Prague Monitor on November 19, 2012, reported that a total of 223 people have received the status of resistance fighters since the law on anti-communist resistance took effect a year ago, Czech Republic Defense Minister Alexandr Vondra (Civic Democrats, ODS) told reporters.
The state has paid 15.2 million crowns in total to the resistance fighters, and 900,000 crowns to their closest family members.
The Defence Ministry, which is in charge of the agenda, has received 3714 applications for the resistance fighter status. It has rejected 424 of them so far, Vondra said.
Vondra on the occasion presented the certificate decrees to 14 newly recognised resistance fighters and to another six in memoriam.
“By joining resistance movement, the people put their lives and health at stake and ran a huge risk.

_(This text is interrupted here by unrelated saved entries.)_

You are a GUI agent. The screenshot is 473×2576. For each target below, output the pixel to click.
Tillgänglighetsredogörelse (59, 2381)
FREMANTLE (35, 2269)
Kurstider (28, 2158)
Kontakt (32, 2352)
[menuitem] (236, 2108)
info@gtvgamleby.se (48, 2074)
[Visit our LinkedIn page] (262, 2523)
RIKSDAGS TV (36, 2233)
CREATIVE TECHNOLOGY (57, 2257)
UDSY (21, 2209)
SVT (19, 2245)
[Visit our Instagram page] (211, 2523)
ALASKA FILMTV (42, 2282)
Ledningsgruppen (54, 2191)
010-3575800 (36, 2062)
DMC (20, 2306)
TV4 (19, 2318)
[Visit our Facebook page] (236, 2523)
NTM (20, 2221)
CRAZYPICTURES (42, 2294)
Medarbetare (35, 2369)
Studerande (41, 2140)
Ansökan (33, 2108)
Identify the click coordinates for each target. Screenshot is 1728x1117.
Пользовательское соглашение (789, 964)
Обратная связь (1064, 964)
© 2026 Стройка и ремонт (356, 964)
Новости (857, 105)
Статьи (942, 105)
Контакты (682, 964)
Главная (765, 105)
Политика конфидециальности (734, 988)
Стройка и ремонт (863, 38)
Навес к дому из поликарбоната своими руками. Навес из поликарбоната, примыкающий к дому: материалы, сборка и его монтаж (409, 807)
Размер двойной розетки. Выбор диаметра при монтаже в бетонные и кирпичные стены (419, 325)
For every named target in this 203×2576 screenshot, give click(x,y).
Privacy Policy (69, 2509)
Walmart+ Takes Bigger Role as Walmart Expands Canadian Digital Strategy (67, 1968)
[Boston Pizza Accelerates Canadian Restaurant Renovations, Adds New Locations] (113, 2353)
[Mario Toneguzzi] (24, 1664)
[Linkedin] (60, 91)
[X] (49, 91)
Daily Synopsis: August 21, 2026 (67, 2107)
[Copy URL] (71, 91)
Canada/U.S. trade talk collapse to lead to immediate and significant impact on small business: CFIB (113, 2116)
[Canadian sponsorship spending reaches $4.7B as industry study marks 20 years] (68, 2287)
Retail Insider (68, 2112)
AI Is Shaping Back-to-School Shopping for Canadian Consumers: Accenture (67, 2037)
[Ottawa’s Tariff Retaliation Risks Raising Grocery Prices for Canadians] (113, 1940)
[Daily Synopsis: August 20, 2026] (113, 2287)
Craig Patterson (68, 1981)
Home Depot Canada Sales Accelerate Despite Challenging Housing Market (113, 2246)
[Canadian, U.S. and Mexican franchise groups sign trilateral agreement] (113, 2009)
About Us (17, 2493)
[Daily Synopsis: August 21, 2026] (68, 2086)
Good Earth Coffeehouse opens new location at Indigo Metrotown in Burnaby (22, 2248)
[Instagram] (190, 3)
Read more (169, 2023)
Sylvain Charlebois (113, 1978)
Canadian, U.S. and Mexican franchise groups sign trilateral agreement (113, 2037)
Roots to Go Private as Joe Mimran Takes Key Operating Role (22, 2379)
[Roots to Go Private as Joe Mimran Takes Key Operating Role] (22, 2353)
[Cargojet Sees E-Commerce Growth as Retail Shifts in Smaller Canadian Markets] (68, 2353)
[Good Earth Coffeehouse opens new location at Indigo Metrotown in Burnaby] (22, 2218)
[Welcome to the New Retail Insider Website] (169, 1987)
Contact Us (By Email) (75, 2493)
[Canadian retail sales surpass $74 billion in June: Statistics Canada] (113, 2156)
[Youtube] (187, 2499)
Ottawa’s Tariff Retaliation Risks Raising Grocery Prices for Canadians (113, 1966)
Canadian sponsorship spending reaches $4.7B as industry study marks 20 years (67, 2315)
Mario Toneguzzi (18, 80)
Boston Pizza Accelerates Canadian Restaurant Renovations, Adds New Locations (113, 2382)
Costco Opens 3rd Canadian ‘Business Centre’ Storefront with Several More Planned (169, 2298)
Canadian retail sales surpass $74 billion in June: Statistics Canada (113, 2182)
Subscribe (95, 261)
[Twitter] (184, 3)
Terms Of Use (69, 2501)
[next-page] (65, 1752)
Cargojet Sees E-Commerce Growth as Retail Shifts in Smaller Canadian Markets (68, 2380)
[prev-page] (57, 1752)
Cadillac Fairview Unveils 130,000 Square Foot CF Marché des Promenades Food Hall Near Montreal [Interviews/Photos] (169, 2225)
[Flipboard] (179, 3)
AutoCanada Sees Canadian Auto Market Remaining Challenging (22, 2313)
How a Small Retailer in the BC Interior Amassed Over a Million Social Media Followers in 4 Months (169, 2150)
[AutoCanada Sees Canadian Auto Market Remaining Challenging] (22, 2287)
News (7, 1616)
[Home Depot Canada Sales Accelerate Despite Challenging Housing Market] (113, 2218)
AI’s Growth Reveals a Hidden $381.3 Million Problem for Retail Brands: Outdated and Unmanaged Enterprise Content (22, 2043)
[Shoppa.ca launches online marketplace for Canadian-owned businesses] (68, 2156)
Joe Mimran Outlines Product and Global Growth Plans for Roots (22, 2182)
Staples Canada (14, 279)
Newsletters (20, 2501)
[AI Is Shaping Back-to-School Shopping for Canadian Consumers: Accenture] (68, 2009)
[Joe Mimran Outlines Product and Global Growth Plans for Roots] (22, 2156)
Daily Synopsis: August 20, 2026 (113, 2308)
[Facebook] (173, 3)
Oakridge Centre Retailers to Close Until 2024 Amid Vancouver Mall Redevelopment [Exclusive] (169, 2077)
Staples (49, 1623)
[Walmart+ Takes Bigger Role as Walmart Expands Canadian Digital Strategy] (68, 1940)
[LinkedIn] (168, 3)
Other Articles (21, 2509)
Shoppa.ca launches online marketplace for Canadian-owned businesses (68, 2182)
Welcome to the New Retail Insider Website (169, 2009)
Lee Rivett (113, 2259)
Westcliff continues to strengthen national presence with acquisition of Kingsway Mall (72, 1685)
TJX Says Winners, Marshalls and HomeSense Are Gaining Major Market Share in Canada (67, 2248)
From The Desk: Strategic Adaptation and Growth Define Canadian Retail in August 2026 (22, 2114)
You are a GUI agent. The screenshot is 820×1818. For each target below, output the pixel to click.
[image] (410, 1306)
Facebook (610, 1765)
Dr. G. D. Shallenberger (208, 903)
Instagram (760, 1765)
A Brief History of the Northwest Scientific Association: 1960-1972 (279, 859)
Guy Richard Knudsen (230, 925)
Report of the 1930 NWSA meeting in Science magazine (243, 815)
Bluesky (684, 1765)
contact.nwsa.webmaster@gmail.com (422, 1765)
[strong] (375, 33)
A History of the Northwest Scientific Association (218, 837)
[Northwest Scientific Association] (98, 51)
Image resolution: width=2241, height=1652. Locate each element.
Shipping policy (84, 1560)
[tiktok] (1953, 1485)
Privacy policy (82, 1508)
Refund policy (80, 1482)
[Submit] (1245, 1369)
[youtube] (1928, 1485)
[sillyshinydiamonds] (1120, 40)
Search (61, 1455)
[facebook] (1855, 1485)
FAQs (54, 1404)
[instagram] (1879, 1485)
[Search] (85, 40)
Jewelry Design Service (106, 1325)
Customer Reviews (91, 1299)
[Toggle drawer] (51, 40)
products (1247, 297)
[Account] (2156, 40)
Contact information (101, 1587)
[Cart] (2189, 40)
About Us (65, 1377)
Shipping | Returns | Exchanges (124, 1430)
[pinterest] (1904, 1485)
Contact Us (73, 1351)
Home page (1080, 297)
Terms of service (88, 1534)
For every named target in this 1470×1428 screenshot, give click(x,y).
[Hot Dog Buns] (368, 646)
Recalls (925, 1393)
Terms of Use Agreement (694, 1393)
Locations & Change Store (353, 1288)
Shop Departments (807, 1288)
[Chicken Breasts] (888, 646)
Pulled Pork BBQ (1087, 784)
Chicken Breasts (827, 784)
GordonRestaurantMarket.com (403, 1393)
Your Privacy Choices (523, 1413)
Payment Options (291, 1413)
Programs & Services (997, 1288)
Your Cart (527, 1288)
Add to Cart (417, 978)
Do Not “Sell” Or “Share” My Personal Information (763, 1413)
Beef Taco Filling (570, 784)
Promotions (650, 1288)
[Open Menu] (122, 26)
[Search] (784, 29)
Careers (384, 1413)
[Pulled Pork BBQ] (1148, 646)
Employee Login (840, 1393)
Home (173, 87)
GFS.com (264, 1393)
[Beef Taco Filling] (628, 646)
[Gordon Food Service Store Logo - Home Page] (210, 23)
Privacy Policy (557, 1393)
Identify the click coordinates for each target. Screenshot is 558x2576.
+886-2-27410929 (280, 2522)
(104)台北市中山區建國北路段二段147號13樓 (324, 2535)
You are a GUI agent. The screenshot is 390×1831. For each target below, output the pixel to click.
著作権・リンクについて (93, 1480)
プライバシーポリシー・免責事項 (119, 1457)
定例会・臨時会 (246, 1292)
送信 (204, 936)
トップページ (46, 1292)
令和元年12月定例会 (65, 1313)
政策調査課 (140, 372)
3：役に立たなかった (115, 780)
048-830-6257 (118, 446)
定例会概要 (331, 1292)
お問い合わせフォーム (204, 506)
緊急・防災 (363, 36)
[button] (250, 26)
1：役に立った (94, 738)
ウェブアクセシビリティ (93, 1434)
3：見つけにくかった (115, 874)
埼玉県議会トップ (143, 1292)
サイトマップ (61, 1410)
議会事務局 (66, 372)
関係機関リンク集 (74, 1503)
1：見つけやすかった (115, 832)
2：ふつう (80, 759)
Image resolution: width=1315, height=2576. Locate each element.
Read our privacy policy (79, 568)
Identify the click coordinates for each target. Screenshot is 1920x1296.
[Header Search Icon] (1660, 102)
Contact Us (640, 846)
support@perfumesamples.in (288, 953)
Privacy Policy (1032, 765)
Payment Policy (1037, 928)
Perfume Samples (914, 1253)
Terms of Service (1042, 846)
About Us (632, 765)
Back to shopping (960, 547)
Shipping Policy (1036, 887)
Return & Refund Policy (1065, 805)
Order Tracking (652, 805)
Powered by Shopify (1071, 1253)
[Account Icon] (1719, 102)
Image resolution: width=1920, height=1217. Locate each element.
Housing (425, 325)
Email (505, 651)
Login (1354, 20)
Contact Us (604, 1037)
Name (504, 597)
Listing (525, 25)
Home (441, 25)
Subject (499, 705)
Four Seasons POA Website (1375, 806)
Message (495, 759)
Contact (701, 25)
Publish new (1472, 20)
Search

They deserve our big thanks for it,” Vondra said.
The highest number of people have been recognised as resistance fighters for their anti-communist activities in the 1950s.
The second largest group includes people awarded for their resistance activities in 1948-1949.
A high number of them were printing and spreading anti-communist leaflets, illegal magazines and samizdat literature.
Many resistance fighters were couriers, recruited by Western intelligence services, guides who helped people cross the border to the West and agents of the democratic countries’ secret services.
In connection with people’s applications for freedom fighter status, historians unveiled a number of new resistance groups of the existence of which they did not know before, Eduard Stehlik, from the Institute for the Studies of Totalitarian Regimes (USTR), said.
The historians also gained new information about other members of well-known groups, he said.
The law on the third resistance symbolically took effect on November 17, 2011, the anniversary of the late 1989 Velvet Revolution in Czechoslovakia. It defines various types of anti-communist struggle and resistance. It prevents the freedom fighter status from going to people who worked with the communist secret forces, were members of the Communist Party or its paramilitary units People’s Militia and of the communist-controlled National Front’s action committee.
Surviving anti-communist resistance fighters are each entitled to compensation of 100,000 crowns, their widows and relatives of the dead receive 50,000 crowns.